# Bontrager Ranger Wheelset



## Pistol79 (Apr 16, 2008)

Anyone know the weight??


----------



## mickeydawrenchwench (Sep 3, 2008)

Bump, because I'm wondering the same thing. I'd like to know even just what the rims weigh


----------



## The Spork (Sep 10, 2008)

*Look at this*

Look at page 11 of the linked review. It lists the weights of the rims with M475 hubs

http://www.genesisbikes.co.uk/download/core2.pdf


----------



## Frank_Zuccarini (Feb 29, 2008)

My GF Piranah came with Bontrager Rangers mounted on Shimano M495A hubs. The complete weight (no skewers) was:

Front: 939g

Rear: 1136g

Frank


----------



## shopcat_cycles (Dec 28, 2007)

Thanks for the info Frank, I thought that link the spork supplied had to be off. I was thinking about replacing them, but it doesn't seem like I would lose much weight short of spending 500+.


----------



## Frank_Zuccarini (Feb 29, 2008)

You are most welcome.

I don't know what those figures in the link could mean.

Frank


----------



## gbose (Oct 9, 2007)

*Bontrager Ranger Wheelset weight*

I suspect the numbers in the Spork's link include the tires. Other wise hard to explain a weight of over 5Kg = 11lbs

GB


----------



## The Spork (Sep 10, 2008)

I would hope that the weights listed included the tubes and tires as well.

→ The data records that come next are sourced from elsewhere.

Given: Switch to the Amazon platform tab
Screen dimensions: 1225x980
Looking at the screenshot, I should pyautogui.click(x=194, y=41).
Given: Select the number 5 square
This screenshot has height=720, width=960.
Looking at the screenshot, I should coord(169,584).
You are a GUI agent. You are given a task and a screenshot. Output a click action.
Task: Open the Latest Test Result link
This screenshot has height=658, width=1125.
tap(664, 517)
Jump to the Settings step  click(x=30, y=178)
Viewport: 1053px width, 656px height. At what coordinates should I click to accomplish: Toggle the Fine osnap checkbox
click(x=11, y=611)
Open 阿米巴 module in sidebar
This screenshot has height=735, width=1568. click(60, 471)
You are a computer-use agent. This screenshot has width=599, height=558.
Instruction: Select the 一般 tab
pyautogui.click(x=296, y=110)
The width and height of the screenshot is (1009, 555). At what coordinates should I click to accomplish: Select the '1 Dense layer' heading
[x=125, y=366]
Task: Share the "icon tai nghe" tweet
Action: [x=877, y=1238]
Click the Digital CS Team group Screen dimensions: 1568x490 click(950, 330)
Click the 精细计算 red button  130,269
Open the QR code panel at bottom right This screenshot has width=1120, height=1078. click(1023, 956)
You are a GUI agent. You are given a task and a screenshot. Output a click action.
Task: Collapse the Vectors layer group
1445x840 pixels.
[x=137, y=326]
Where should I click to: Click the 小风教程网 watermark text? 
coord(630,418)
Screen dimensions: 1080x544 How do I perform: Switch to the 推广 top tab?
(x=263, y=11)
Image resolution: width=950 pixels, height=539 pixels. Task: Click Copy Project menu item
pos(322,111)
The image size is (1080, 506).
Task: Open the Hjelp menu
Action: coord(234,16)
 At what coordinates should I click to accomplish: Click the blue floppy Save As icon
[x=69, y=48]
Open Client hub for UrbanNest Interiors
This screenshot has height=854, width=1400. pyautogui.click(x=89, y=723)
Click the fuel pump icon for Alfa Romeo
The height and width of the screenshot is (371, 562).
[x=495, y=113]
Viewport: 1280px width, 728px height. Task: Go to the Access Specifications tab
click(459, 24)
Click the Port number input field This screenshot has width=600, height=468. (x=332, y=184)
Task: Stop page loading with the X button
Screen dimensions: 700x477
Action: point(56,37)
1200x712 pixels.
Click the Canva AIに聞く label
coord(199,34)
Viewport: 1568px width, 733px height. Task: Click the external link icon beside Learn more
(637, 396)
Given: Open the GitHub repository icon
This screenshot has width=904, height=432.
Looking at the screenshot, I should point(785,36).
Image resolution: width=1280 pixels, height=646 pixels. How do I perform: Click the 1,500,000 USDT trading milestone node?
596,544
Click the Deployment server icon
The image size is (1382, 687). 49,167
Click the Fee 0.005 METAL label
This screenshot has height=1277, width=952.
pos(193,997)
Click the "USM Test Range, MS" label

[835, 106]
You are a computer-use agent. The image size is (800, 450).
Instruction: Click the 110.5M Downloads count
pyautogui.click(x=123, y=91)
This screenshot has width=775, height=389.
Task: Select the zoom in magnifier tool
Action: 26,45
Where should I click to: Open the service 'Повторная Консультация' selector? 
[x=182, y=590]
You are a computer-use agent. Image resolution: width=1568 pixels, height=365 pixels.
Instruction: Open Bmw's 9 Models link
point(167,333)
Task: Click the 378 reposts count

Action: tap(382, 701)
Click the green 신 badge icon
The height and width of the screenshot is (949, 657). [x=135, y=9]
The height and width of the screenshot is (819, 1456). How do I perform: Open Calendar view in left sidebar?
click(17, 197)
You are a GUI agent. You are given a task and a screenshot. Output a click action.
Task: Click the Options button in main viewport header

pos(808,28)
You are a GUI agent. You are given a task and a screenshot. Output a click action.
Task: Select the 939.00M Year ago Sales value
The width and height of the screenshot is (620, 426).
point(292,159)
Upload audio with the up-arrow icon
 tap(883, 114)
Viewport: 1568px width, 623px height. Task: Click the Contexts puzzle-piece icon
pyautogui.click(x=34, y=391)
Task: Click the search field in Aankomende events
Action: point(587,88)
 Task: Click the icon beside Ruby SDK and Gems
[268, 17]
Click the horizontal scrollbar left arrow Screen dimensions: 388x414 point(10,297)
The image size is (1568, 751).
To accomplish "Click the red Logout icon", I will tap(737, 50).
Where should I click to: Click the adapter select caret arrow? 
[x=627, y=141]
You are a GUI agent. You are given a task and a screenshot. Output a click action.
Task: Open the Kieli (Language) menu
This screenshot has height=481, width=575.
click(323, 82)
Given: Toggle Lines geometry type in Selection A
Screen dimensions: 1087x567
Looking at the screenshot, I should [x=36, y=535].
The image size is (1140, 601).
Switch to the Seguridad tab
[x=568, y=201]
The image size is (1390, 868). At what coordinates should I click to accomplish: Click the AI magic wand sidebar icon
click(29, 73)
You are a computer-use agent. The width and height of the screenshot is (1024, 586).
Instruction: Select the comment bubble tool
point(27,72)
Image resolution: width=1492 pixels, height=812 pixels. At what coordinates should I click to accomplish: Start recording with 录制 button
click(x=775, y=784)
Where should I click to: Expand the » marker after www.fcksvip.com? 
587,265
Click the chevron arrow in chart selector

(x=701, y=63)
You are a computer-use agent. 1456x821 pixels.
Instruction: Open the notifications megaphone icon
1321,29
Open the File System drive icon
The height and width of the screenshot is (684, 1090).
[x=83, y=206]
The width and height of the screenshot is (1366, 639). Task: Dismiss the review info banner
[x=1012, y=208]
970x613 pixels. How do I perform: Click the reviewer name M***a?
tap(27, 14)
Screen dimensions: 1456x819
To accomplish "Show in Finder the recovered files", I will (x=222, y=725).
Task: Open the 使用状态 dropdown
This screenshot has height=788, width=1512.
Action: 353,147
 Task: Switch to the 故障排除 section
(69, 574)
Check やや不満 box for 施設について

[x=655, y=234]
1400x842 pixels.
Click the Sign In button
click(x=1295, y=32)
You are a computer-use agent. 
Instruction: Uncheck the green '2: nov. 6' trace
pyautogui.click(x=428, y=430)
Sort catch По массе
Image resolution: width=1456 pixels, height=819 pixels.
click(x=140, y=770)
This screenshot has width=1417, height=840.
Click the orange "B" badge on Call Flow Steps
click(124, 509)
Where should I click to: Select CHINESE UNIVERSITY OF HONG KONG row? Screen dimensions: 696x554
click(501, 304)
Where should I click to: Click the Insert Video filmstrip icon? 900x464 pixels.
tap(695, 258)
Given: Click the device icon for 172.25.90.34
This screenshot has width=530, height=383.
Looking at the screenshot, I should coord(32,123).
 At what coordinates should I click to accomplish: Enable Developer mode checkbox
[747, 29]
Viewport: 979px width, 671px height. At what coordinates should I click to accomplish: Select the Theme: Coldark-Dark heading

Sorry if the link was misleading. It was just an article I found that I thought might be useful.

I was contemplating swapping out my rims and hubs as well, but it seems like I'd have to spend a considerable amount of money to realize any significant weight savings. I guess tires might be a better place to spend my money.


----------



## gbose (Oct 9, 2007)

Wheel weight is confusing. Different sources give you the weight of the bare wheel, even without rim strip, other include the rim strip and in this case tire and tube apparently. Which makes things more complicated, as the tire/tube could totally change the weight of the whole thing....

I'm having the same sense that it's difficult to reduce weight without spending big bucks. Please do post and let us know if you find a good alternative.

GBose


----------



## Tiffster (Jan 30, 2008)

It might not.

Until last week when the rear hub cracked i owned some Race X lite wheels. Claimed 1540g - i weighed them.

Rear 914g
Front 793g

Total 1707g ! AND that's without QR. 

So those Ranger weights could be right.


----------



## The Spork (Sep 10, 2008)

*Old News*

I know this is an old thread, but I have confirmed that the Bontrager Ranger Rim (rim only) weighs in at 524g.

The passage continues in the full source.